Chelsea Flower Show episode 2 2020: Nicki Chapman helps you make the most of colour in your own garden, whatever its size.
She looks at some of the brightest classic flowers we all love, and finds out how to make them look their best. Our experts will delve into best of Chelsea’s gardens and give us a sneak into their own gardens to reveal how they used colour to make them look amazing. And for a pop of colour, we’ll show you how to create a very modern hanging basket and a vibrant flower arrangement.
Chelsea Flower Show episode 2 2020
The first Royal Horticultural Society Great Spring Show was held in 1862, at the RHS garden in Kensington. Before this date the RHS had held flower shows from 1833 in their garden in Chiswick, which themselves had been preceded by fetes. The Kensington Garden was chosen as a site because the flower shows in Chiswick were experiencing falling visitor numbers due to problems such as poor transport links. The Great Spring Show was held at Kensington for twenty-six years but in 1888 the RHS decided to move the show to the heart of London.

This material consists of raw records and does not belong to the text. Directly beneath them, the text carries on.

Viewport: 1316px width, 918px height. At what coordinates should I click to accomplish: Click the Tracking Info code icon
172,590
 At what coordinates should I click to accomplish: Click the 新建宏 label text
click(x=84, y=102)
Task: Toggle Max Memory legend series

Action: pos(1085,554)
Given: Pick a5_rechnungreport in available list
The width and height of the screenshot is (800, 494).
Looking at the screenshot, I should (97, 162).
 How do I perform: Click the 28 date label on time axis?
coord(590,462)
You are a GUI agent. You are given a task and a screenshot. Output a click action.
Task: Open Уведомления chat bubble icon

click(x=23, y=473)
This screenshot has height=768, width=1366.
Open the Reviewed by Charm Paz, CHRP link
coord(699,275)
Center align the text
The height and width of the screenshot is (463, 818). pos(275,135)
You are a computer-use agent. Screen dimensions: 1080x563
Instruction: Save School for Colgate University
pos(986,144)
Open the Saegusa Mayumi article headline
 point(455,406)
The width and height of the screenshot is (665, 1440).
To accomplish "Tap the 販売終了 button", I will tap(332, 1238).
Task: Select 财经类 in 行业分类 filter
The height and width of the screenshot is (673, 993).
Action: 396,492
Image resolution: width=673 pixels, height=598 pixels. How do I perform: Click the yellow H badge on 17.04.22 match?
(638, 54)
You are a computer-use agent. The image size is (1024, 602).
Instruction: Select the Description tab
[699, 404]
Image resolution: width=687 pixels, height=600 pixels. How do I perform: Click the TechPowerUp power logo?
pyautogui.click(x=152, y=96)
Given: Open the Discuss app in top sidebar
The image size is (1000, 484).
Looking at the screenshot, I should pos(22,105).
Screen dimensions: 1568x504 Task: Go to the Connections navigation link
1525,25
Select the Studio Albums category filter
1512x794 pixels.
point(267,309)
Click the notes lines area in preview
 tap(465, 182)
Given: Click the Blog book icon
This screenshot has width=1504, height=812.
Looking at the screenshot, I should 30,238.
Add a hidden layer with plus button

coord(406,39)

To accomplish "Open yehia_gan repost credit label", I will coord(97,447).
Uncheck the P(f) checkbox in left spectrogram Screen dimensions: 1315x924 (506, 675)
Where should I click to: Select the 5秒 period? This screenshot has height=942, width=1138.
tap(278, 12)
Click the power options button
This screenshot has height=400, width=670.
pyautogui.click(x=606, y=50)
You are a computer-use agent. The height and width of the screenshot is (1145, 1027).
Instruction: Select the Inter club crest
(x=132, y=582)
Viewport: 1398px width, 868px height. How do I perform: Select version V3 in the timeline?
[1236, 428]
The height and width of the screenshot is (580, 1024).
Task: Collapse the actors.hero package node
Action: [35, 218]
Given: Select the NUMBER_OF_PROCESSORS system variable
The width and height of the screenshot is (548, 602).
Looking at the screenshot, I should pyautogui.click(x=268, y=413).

The site chosen was the Temple Gardens, situated between the Embankment and Fleet Street, which had a recorded history dating back to 1307 and which were said to date from the time of the Knights Templar. The roses for which these Temple Gardens were famous were alluded to in Shakespeare’s Henry VI Part 1.
Highlights to the Chelsea Flower Show include the avant-garde show gardens designed by leading names with Floral Marquee at the centrepiece. The Show also features smaller gardens such as the Artisan and Urban Gardens.
The RHS Chelsea Flower Show, formally known as the Great Spring Show, is a garden show held for five days in May by the Royal Horticultural Society (RHS) in the grounds of the Royal Hospital Chelsea in Chelsea, London. Held at Chelsea since 1912, it is the most famous flower and landscape gardens show in the United Kingdom, and perhaps in the world. The show is attended by members of the British Royal Family and attracts visitors from all continents.